### Work item
For the entries that appear below, write out the exact text and omit the pictures.

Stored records
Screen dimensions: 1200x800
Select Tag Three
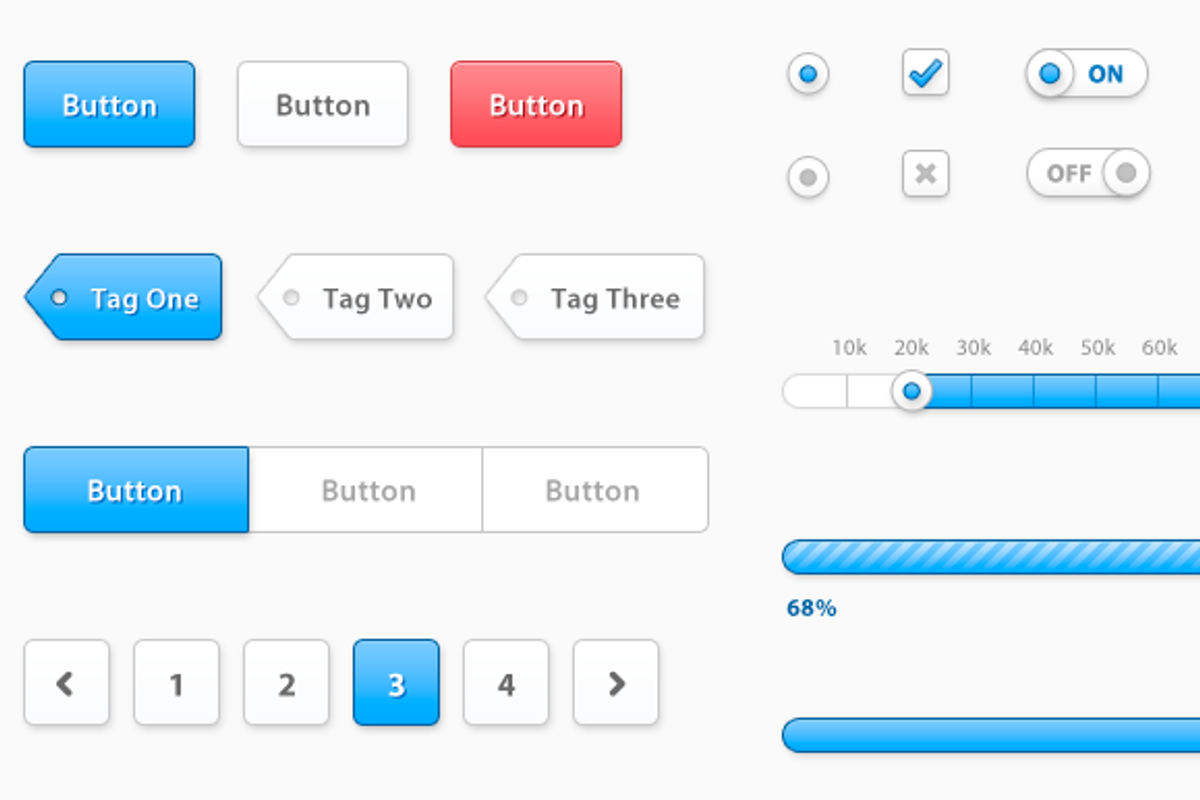[x=610, y=296]
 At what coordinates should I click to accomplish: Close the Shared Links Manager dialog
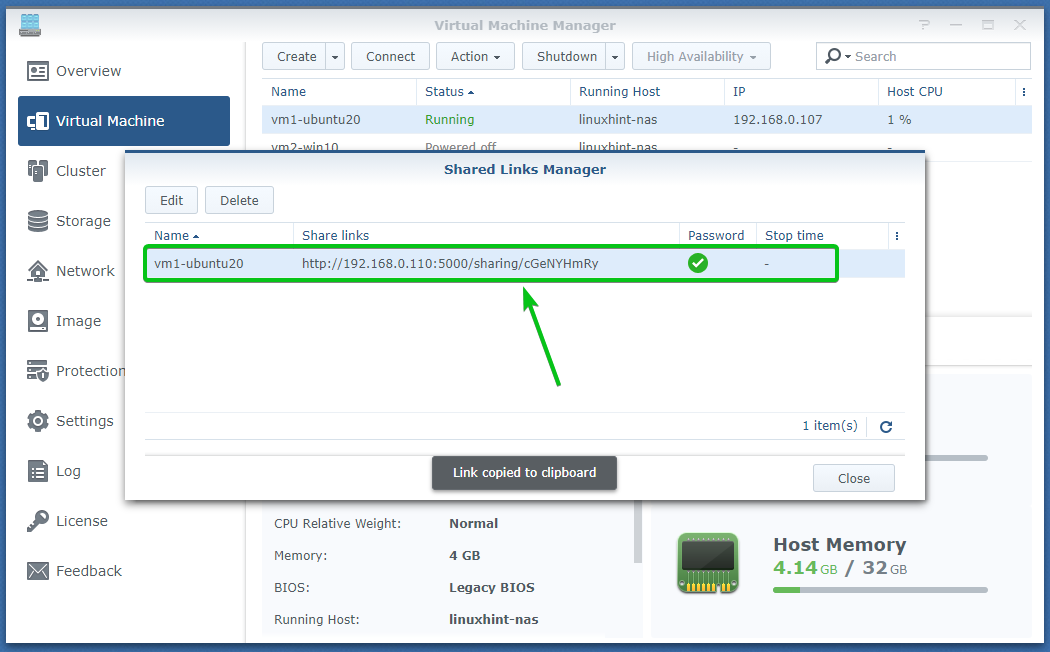coord(853,478)
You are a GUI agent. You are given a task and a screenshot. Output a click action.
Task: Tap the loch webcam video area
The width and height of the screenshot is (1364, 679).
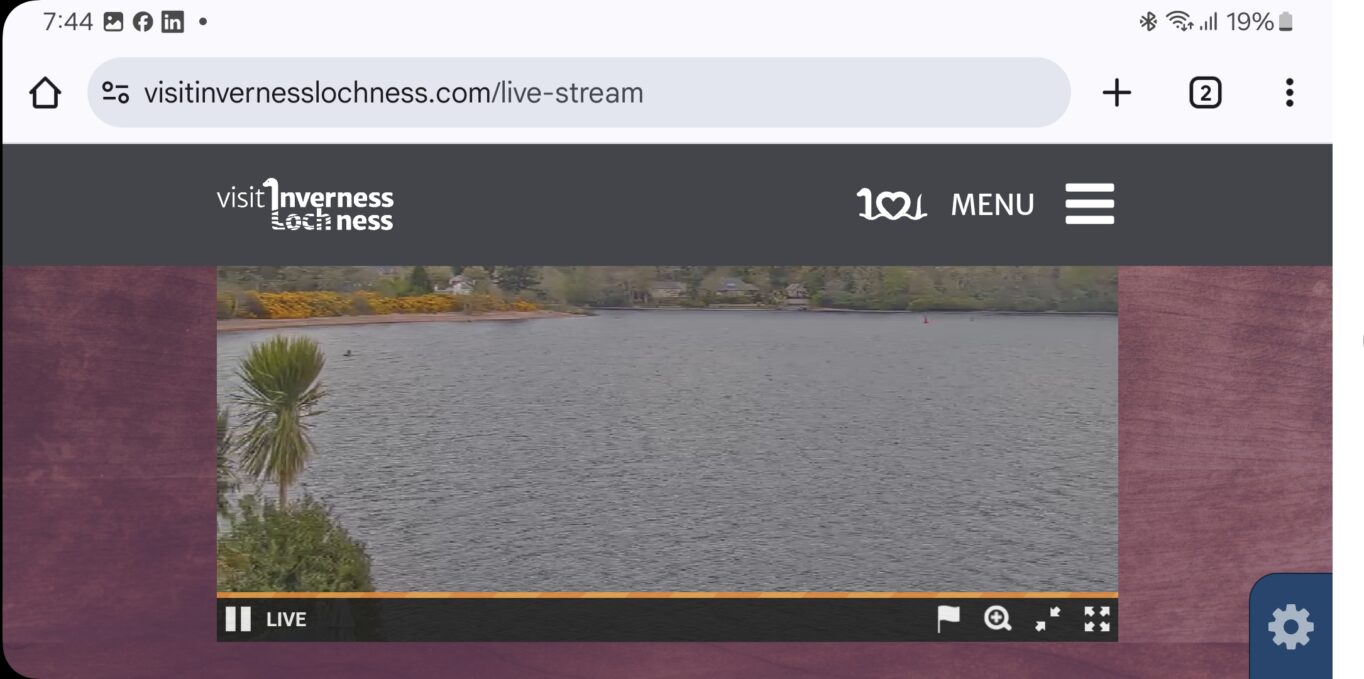(667, 429)
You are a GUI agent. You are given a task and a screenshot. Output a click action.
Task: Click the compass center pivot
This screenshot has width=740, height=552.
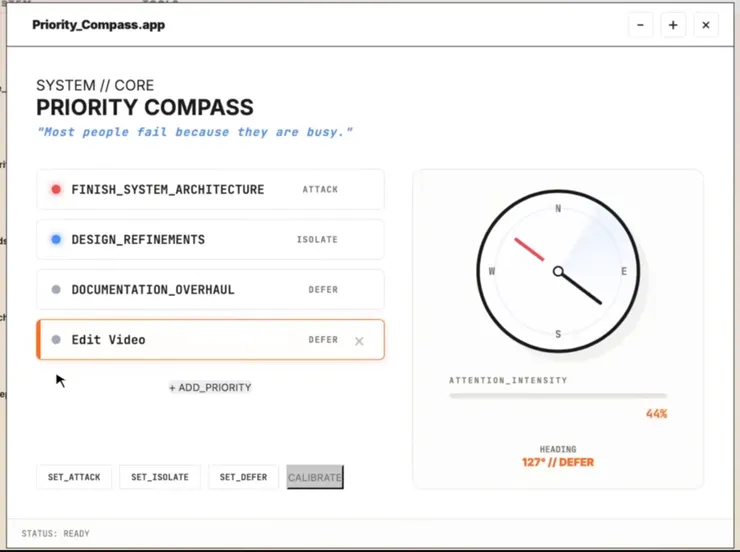point(558,272)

### Result of this task
Screen dimensions: 1200x800
Select Tag Three
[x=610, y=296]
 At what coordinates should I click to accomplish: Close the Shared Links Manager dialog
coord(853,478)
You are a GUI agent. You are given a task and a screenshot. Output a click action.
Task: Tap the loch webcam video area
The width and height of the screenshot is (1364, 679).
(667, 429)
You are a GUI agent. You are given a task and a screenshot. Output a click action.
Task: Click the compass center pivot
This screenshot has width=740, height=552.
point(558,272)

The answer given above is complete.